Finland (OMXH) — 12 companies
12 Finnish OMXH companies — largest by market cap with sufficient analyst coverage (≥5 analysts), public financials, and available spot price data. Subset of the OMXH25 index.
United States — 12 companies
12 US mega-cap companies representing major sectors. Selected as a benchmark to validate model behavior across different markets and currencies.
Addition Rules
New companies require: analyst coverage ≥5, public financials on Yahoo Finance, spot price from at least one source (Yahoo/Finnhub/Stooq), and a matching sector profile in the valuation engine.
Removal Rules
Companies are deactivated (never deleted) to preserve historical data. Reasons include: delisting, merger, insufficient data quality, or universe rebalancing.
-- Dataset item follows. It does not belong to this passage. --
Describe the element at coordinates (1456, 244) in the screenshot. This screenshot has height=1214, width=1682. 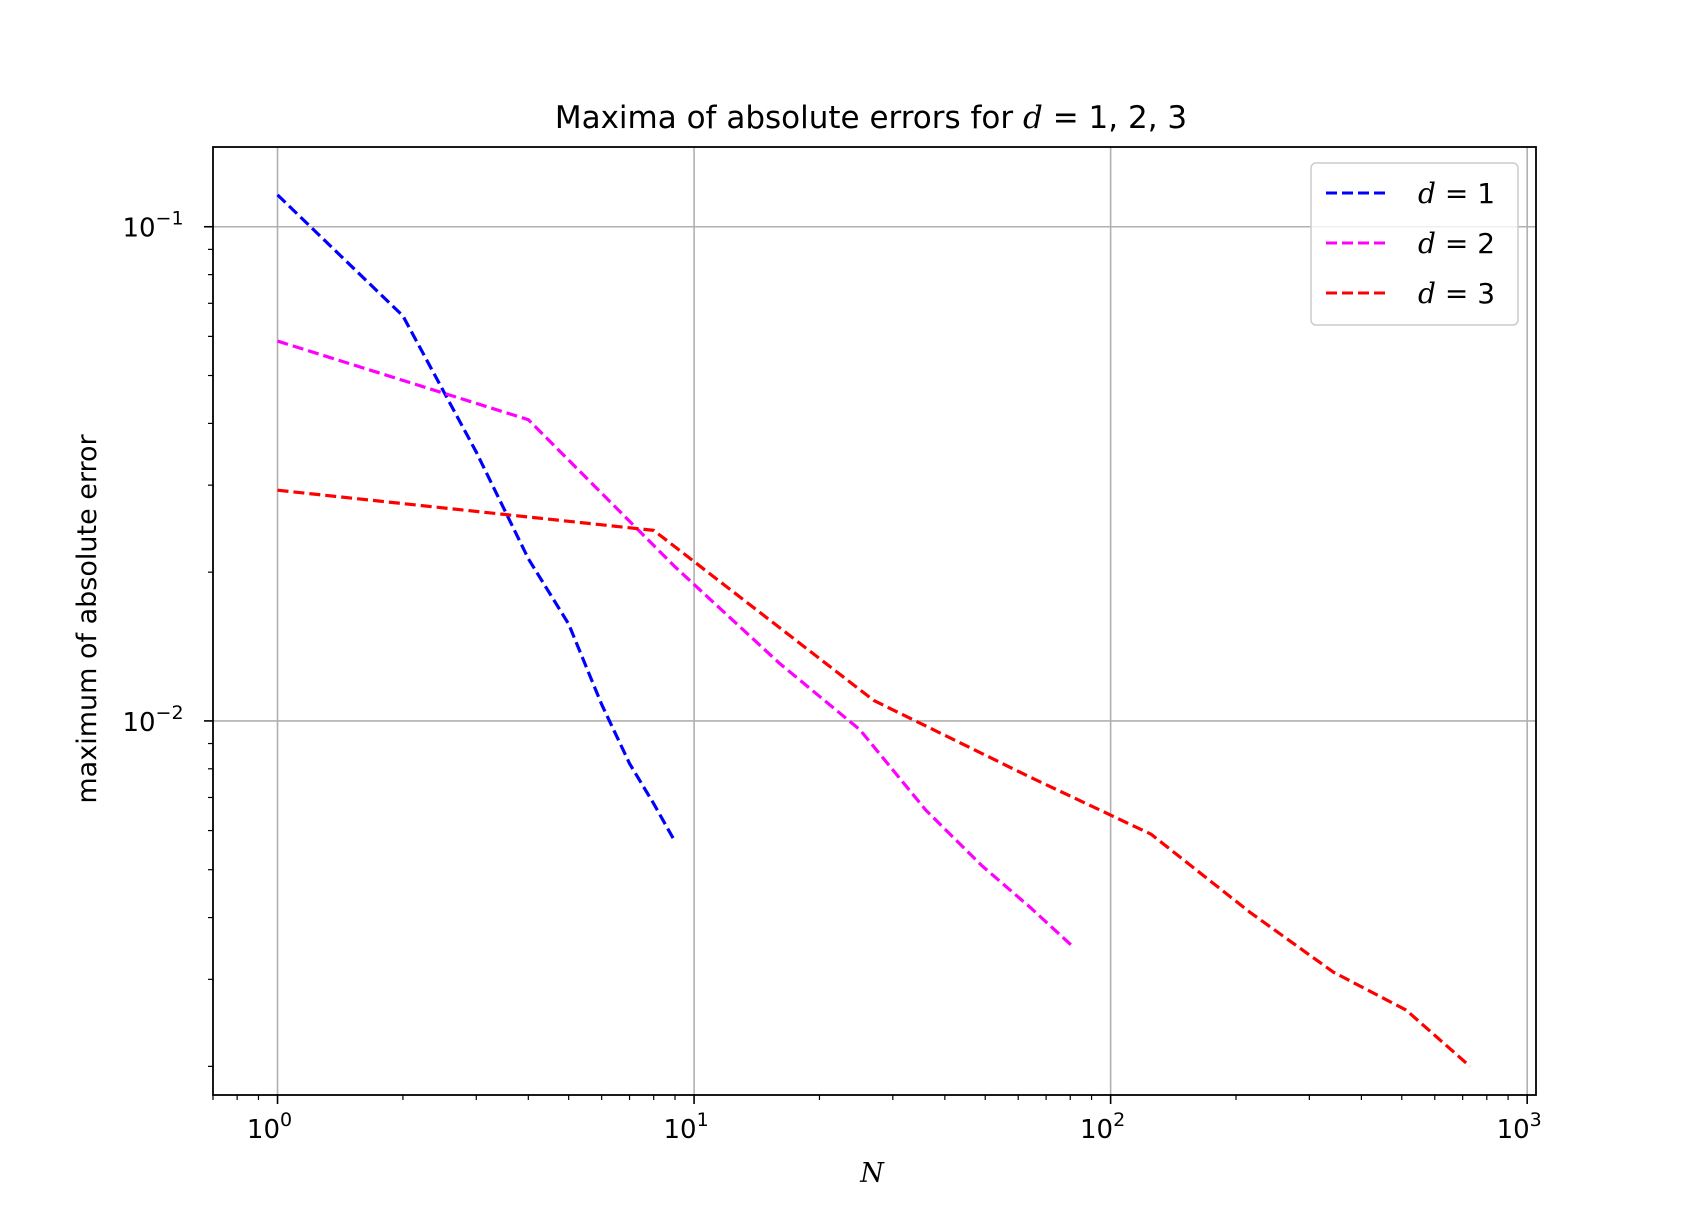
I see `legend-label-d2: d = 2` at that location.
Data Retention & Reproducibility
All model outputs, valuation results, and consensus data are retained indefinitely with no automated deletion. For every company on each trading day, the system stores: raw LLM assumptions (before clipping), clipped assumptions used in valuation, full prompt text and raw model responses, spot prices with source attribution, all diagnostic flags and valuation metadata (engine version, sector profile hash), and pipeline execution metadata (cost, latency, token counts). Universe changes (company activations/deactivations) are logged with timestamps and reasons. This complete audit trail enables full reproducibility of any historical valuation.